=== Try it ===
From the line containing "Task: Tap the nel logo" down to the line containing "Action: (x=1281, y=976)" in the records below, reproduce every line exactly, ends included, and omit all others.

=== Begin Enclosure ===

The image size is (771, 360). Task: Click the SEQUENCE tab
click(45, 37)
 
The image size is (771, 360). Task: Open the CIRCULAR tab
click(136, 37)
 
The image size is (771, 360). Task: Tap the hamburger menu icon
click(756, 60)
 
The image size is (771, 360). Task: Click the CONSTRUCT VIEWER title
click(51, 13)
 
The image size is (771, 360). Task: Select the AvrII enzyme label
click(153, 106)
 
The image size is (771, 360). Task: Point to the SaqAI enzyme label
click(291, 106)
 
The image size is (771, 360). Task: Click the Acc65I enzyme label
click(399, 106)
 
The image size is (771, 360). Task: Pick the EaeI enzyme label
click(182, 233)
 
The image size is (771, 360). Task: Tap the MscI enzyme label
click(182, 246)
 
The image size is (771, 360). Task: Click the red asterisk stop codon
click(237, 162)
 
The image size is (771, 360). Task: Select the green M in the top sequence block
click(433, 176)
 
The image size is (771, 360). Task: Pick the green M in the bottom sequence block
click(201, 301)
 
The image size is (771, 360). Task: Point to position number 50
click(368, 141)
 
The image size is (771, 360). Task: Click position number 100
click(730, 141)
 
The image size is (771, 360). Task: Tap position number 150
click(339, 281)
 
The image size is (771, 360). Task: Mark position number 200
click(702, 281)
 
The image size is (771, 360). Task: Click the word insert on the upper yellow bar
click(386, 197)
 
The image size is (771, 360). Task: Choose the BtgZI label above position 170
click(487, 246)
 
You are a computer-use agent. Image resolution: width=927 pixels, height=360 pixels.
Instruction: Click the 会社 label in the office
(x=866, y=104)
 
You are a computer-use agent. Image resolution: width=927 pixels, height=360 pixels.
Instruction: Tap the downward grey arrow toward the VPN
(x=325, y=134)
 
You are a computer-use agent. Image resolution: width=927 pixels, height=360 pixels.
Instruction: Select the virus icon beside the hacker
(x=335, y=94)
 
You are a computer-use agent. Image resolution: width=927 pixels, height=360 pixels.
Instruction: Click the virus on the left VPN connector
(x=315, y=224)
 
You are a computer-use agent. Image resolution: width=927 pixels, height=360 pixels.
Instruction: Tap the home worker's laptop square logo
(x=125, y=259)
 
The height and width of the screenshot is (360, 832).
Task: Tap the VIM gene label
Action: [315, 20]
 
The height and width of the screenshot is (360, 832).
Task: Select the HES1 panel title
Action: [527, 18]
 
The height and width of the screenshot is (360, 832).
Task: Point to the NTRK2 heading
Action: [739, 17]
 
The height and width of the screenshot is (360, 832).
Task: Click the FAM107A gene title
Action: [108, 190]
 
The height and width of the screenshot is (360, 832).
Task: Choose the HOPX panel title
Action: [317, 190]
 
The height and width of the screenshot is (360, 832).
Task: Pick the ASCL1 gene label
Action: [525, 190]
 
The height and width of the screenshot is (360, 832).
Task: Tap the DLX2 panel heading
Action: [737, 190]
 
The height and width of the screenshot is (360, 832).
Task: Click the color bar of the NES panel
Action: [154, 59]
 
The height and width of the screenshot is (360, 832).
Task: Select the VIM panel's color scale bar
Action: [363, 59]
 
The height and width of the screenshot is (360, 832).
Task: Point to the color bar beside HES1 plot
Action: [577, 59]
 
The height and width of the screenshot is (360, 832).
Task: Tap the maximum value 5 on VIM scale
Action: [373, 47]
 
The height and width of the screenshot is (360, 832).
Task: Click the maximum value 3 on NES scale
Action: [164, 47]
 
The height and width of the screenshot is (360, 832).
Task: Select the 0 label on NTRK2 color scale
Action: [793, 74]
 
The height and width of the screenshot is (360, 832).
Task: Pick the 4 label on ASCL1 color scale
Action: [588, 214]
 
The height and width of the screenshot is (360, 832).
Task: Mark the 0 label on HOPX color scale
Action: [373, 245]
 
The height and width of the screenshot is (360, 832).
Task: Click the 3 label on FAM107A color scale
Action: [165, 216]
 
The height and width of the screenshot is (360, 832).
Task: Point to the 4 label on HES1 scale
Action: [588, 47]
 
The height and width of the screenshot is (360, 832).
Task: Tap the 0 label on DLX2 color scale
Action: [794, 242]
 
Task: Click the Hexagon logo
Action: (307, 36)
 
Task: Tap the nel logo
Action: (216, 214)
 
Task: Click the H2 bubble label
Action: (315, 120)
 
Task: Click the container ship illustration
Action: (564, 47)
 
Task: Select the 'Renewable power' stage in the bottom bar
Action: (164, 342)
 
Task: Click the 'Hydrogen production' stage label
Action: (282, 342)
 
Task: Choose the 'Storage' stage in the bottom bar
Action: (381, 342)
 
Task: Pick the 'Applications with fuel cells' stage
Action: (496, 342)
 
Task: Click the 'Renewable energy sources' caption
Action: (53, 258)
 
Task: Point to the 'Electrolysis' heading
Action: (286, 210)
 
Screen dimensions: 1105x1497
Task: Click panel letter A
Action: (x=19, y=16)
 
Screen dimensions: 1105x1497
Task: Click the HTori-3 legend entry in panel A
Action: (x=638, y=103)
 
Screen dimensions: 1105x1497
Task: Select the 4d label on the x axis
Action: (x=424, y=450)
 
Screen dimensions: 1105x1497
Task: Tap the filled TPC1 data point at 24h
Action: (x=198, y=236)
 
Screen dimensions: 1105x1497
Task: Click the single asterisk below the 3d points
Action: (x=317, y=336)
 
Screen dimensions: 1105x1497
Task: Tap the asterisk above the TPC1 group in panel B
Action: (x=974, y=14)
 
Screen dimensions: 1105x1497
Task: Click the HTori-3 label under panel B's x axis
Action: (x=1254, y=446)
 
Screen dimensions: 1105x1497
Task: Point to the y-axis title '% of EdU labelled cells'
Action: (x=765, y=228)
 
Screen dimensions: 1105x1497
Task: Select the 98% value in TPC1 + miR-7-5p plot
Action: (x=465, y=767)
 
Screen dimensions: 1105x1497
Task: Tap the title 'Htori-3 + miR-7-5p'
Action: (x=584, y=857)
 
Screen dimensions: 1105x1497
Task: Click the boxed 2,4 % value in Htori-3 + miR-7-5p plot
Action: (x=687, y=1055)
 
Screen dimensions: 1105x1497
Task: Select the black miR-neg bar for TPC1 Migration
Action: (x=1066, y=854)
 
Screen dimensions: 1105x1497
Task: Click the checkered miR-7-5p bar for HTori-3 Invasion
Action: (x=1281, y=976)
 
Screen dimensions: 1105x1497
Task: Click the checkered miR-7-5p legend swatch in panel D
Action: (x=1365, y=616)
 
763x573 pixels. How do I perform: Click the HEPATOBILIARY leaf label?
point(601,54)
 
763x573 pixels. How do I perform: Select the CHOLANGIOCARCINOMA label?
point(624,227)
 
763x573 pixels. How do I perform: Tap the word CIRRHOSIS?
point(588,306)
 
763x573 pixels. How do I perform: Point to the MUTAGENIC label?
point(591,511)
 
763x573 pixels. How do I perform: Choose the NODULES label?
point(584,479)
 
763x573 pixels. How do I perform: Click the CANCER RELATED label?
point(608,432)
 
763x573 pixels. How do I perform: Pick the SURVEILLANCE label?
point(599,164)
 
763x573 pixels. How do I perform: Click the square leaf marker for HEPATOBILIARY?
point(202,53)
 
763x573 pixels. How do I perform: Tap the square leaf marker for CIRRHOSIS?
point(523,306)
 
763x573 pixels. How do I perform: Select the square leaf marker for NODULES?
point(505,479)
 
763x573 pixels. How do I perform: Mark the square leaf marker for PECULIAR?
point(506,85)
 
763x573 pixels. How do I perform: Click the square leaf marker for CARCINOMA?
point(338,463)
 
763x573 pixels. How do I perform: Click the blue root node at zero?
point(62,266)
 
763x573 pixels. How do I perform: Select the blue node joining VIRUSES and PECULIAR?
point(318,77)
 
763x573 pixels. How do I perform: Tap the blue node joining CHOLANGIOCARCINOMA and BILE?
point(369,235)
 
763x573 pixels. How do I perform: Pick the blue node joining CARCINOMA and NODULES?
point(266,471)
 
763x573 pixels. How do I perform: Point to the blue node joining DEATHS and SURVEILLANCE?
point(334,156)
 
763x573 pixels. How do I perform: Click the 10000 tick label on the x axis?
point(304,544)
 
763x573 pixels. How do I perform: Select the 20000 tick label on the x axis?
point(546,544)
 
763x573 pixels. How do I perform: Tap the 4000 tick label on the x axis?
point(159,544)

=== End Enclosure ===

=== Solution to this problem ===
Task: Tap the nel logo
Action: (216, 214)
 
Task: Click the H2 bubble label
Action: (315, 120)
 
Task: Click the container ship illustration
Action: (564, 47)
 
Task: Select the 'Renewable power' stage in the bottom bar
Action: (164, 342)
 
Task: Click the 'Hydrogen production' stage label
Action: (282, 342)
 
Task: Choose the 'Storage' stage in the bottom bar
Action: (381, 342)
 
Task: Pick the 'Applications with fuel cells' stage
Action: (496, 342)
 
Task: Click the 'Renewable energy sources' caption
Action: (53, 258)
 
Task: Point to the 'Electrolysis' heading
Action: (286, 210)
 
Screen dimensions: 1105x1497
Task: Click panel letter A
Action: (x=19, y=16)
 
Screen dimensions: 1105x1497
Task: Click the HTori-3 legend entry in panel A
Action: (x=638, y=103)
 
Screen dimensions: 1105x1497
Task: Select the 4d label on the x axis
Action: (x=424, y=450)
 
Screen dimensions: 1105x1497
Task: Tap the filled TPC1 data point at 24h
Action: (x=198, y=236)
 
Screen dimensions: 1105x1497
Task: Click the single asterisk below the 3d points
Action: (x=317, y=336)
 
Screen dimensions: 1105x1497
Task: Tap the asterisk above the TPC1 group in panel B
Action: (x=974, y=14)
 
Screen dimensions: 1105x1497
Task: Click the HTori-3 label under panel B's x axis
Action: (x=1254, y=446)
 
Screen dimensions: 1105x1497
Task: Point to the y-axis title '% of EdU labelled cells'
Action: (x=765, y=228)
 
Screen dimensions: 1105x1497
Task: Select the 98% value in TPC1 + miR-7-5p plot
Action: (x=465, y=767)
 
Screen dimensions: 1105x1497
Task: Tap the title 'Htori-3 + miR-7-5p'
Action: (x=584, y=857)
 
Screen dimensions: 1105x1497
Task: Click the boxed 2,4 % value in Htori-3 + miR-7-5p plot
Action: (x=687, y=1055)
 
Screen dimensions: 1105x1497
Task: Select the black miR-neg bar for TPC1 Migration
Action: (x=1066, y=854)
 
Screen dimensions: 1105x1497
Task: Click the checkered miR-7-5p bar for HTori-3 Invasion
Action: (x=1281, y=976)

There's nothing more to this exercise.